Neben der türkisch-niederländischen Psychedelic-Band Altin Gün (die es bereits zweimal auf die Bühne der Kulturfabrik geschafft hat), ist Gaye Su Akyol der in unseren Breitengraden wohl bekannteste Export anatolischen Rocks – zumindest in seiner psychedelischen 70s-Variante. Vier Alben hat die in eine Künstlerfamilie geborene, studierte Sozialanthropologin herausgebracht, das letzte mit dem Namen „Anatolian Dragon“, mit dem sie jetzt auf Tournee ist.

„Peace, Love and Rock & Roll“ wünschte sie ihrem Publikum (und wohl auch der Welt) einleitend; schaute man sich um, dann war schnell klar, dass von den ungefähr 1.400 Türken, die zurzeit in Luxemburg leben, ein Zehntel davon den Weg nach Esch gefunden hatte.

Glitzerumhang, schwarze Lederhose und kniehohe Latexstiefel mit hohen Absätzen, so trat sie auf die Bühne. Das Band-Outfit dagegen minimalst: ein Schlagzeuger und ein Gitarrist/Keyboarder; der Bassist, so hieß es, hatte sich zur unpassenden Zeit den Arm gebrochen. Wer sich demnach auf „exotische“ Instrumente wie die elektrisch verstärkte Langhalslaute oder die Trichteroboe (auf den eingespielten Songs mitunter sehr präsent) gefreut hatte, wurde erstmal enttäuscht; falls sie zum Einsatz kamen, dann nur als Sample, und das sehr sparsam. Dadurch rutschte das Konzert auf der Klangfarben-Skala etwas nach unten, aber zum Glück war da die Stimme Su Akyols: ein „Über“-Instrument, rauchig und doch sehr fest, kehlig und ätherisch zugleich, reich an Modulationen und, wie in der nahöstlichen Kultur üblich, absolut raumgreifend.

ARBEITSANWEISUNGEN:
• a. Übersetze aus dem Textauszug über das Konzert von Gaye Su Akyol diesen Satz ins Englische: „Glitzerumhang, schwarze Lederhose und kniehohe Latexstiefel mit hohen Absätzen, so trat sie auf die Bühne.“
• b. Schreibe den Textauszug über das Konzert von Gaye Su Akyol im Anschluss an seinen letzten Satz weiter.
Die Zeilen stammen aus einer anderen Quelle als der Textauszug.

GEZEIGTE ZEILEN:
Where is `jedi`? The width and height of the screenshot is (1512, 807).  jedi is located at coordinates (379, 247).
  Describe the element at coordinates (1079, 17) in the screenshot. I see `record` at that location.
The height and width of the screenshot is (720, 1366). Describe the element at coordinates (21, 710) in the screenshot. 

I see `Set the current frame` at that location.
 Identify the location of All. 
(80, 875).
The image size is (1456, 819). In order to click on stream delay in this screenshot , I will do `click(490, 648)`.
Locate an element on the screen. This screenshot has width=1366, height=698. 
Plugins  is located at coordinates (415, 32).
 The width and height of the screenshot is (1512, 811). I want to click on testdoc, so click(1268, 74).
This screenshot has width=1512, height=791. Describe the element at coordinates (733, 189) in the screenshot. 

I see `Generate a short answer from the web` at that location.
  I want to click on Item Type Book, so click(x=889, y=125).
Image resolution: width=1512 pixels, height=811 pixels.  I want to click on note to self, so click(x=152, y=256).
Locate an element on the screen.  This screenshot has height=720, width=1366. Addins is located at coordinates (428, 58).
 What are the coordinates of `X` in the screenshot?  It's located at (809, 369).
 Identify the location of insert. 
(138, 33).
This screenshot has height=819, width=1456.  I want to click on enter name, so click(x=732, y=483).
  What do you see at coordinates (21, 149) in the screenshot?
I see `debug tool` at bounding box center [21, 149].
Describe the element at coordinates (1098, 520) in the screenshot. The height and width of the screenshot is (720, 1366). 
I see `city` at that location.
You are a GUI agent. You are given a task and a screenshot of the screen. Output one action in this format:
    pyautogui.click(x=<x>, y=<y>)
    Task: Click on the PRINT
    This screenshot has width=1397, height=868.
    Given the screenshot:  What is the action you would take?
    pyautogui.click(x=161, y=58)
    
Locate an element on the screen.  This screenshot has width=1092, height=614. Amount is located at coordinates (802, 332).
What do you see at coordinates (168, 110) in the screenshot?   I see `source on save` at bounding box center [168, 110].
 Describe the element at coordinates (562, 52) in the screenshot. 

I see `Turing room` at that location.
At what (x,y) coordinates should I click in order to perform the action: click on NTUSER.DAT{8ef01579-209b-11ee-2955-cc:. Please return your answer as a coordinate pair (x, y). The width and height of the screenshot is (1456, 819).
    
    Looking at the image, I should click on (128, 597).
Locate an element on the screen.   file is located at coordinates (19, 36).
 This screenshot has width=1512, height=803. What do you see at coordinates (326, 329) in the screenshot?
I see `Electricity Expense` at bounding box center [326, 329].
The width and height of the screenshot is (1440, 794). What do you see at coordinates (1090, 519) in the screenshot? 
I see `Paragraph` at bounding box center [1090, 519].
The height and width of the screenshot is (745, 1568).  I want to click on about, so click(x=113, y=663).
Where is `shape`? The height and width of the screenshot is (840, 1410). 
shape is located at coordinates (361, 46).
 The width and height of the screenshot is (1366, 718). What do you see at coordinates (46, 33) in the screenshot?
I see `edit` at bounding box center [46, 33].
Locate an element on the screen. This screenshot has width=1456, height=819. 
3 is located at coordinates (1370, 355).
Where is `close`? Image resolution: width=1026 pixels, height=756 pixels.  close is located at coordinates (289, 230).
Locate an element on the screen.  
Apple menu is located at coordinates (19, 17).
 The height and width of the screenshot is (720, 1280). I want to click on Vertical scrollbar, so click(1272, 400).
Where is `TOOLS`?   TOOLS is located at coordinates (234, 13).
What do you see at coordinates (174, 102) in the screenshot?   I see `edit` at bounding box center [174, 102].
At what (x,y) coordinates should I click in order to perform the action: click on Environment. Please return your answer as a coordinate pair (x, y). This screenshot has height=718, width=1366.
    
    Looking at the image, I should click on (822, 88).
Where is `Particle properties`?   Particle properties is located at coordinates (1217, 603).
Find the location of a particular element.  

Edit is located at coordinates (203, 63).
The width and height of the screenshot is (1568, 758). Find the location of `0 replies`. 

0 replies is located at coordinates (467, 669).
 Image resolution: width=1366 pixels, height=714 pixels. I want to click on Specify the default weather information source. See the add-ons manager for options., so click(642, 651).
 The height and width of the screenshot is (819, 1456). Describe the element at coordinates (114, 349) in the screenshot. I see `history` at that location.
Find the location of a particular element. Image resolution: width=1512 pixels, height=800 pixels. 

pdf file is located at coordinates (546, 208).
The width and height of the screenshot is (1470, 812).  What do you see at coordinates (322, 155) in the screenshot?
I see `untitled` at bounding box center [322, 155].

LÖSUNGEN:
• a. Glittering cape, black leather pants and knee-high latex boots with high heels: that is how she took the stage.

• b.
Korruption und repressive Politik

„Consistent fantasy is reality“ vom gleichnamigen dritten Album „Istikrarli Hayal Hakikattir“ ist einer ihrer bekanntesten Songs und vermittelt unter seiner volksliedhaft-beschwingten Pop-Oberfläche ein Gefühl von Verlust und Trotz. Es war der zweite Song des Konzertabends in der Kulturfabrik. Wie in vielen ihrer Songs stemmt sie sich darin – auf eine poetische, metaphernreiche Art, aber „with gilettes“ – gegen die Vergiftung der zwischenmenschlichen Beziehungen durch repressive Politik und die Zerstörung der einst so kosmopoliten und toleranten Stadt Istanbul durch Bauwahn und Korruption. Im Song „Hookah“ heißt es dazu: So you built your mansion / You adored its mortrar“ (Du hast dir also deine Villa gebaut / Du warst wohl in den Mörtel verliebt“).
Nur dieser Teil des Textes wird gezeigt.